Yesterday, BBC World News ran a special on the Rohingya crisis in Myanmar, which I first addressed in May 2016 and revisited in this month's Higgins Report.
Click here to read the BBC article on bbc.com.
Click here to listen and watch a BBC segment on Player Radio, BBC 4 The World Tonight.
Click here to read the October Higgins Report.
Click here to read the first Higgins Report, published May 26, 2016: The Unseen Threat of Buddhist Fundamentalism.
In my May 2017 paper, I wrote:
A current example of this is playing out in Northern California, where the Attorneys General of San Fransisco and Oakland are reaching back into history in an attempt to hold big business accountable for past projects (think 1960's) and for what the companies may have known about how those projects could contribute to climate change.
For my full May 2017 report, click here.
Buddhist fundamentalism and the accompanying nationalistic violence has been fermenting for several years in the Asian South Pacific. Over the past year in parts of Asia, friction between Buddhism and Islam has killed hundreds, mostly Muslims. The violence is being fanned by extremist Buddhist monks who preach a dangerous form of religious chauvinism to their followers (world.time.com). This violence has largely been confined to eruptions of violent riots and political demagoguery. However, many factors point to the notion that this may gradually expand.

**Data:**
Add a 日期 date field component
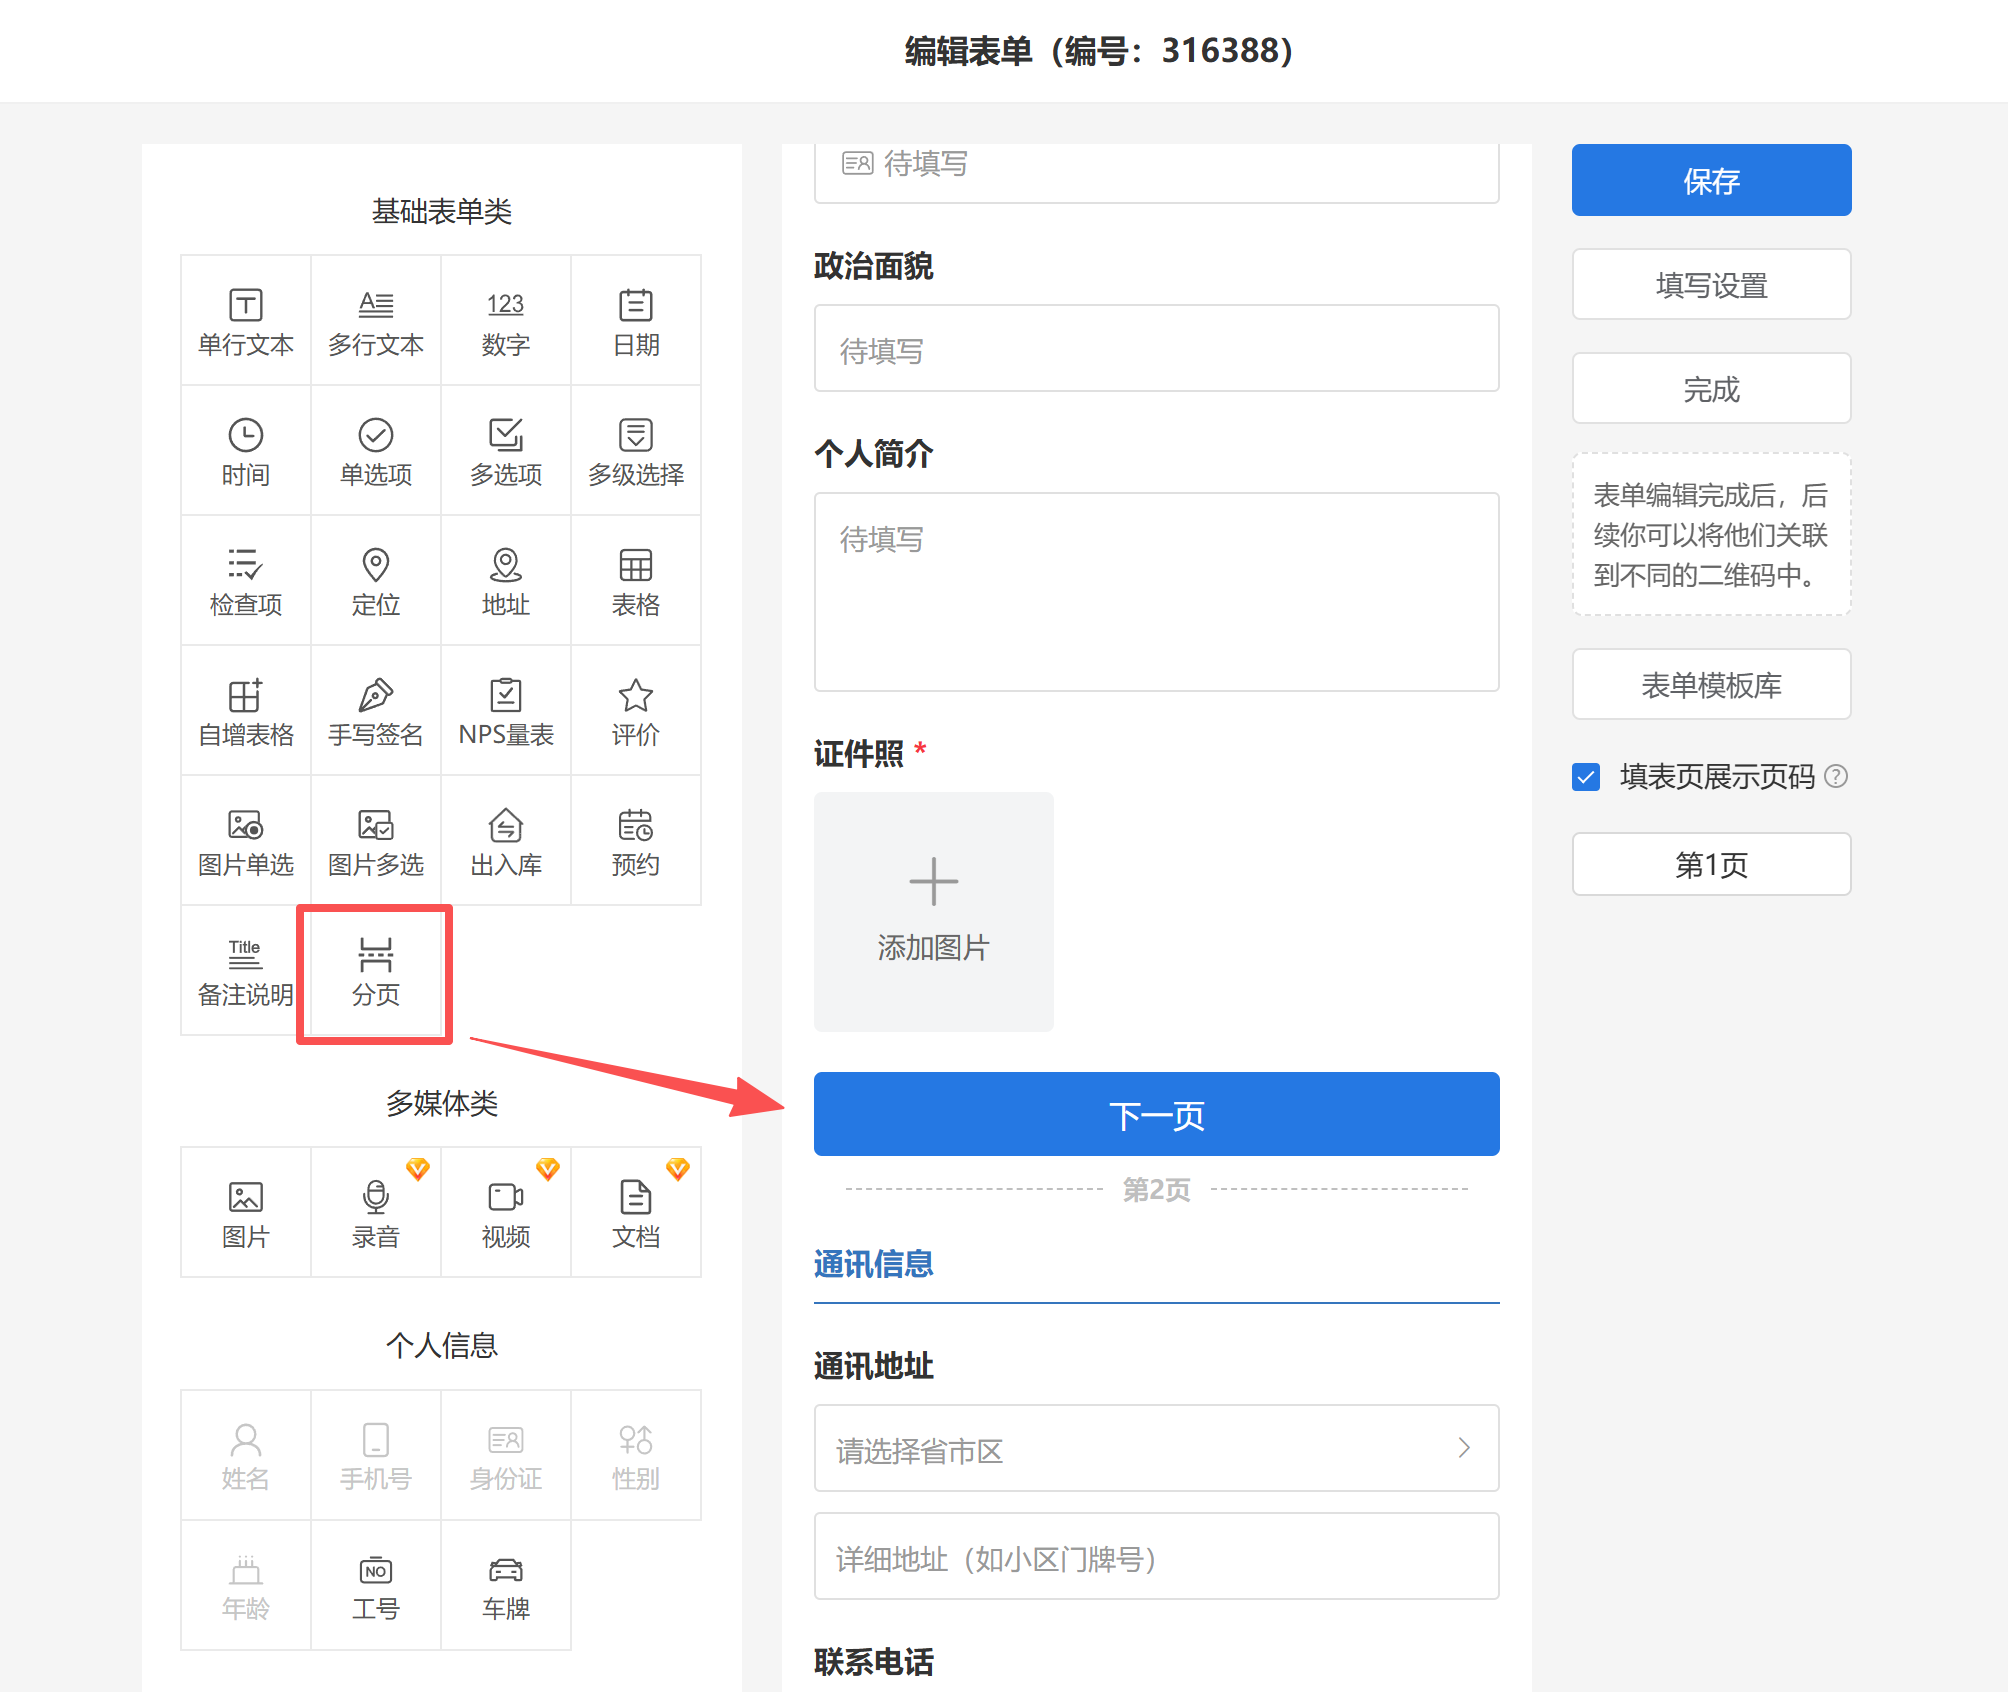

**Exercise:**
Reproduce the post on the Rohingya crisis between "In my May 2017" and "report, click here.", inclusive. Use only the post on the Rohingya crisis and set the material aside.

**Response below:**
In my May 2017 paper, I wrote:
A current example of this is playing out in Northern California, where the Attorneys General of San Fransisco and Oakland are reaching back into history in an attempt to hold big business accountable for past projects (think 1960's) and for what the companies may have known about how those projects could contribute to climate change.
For my full May 2017 report, click here.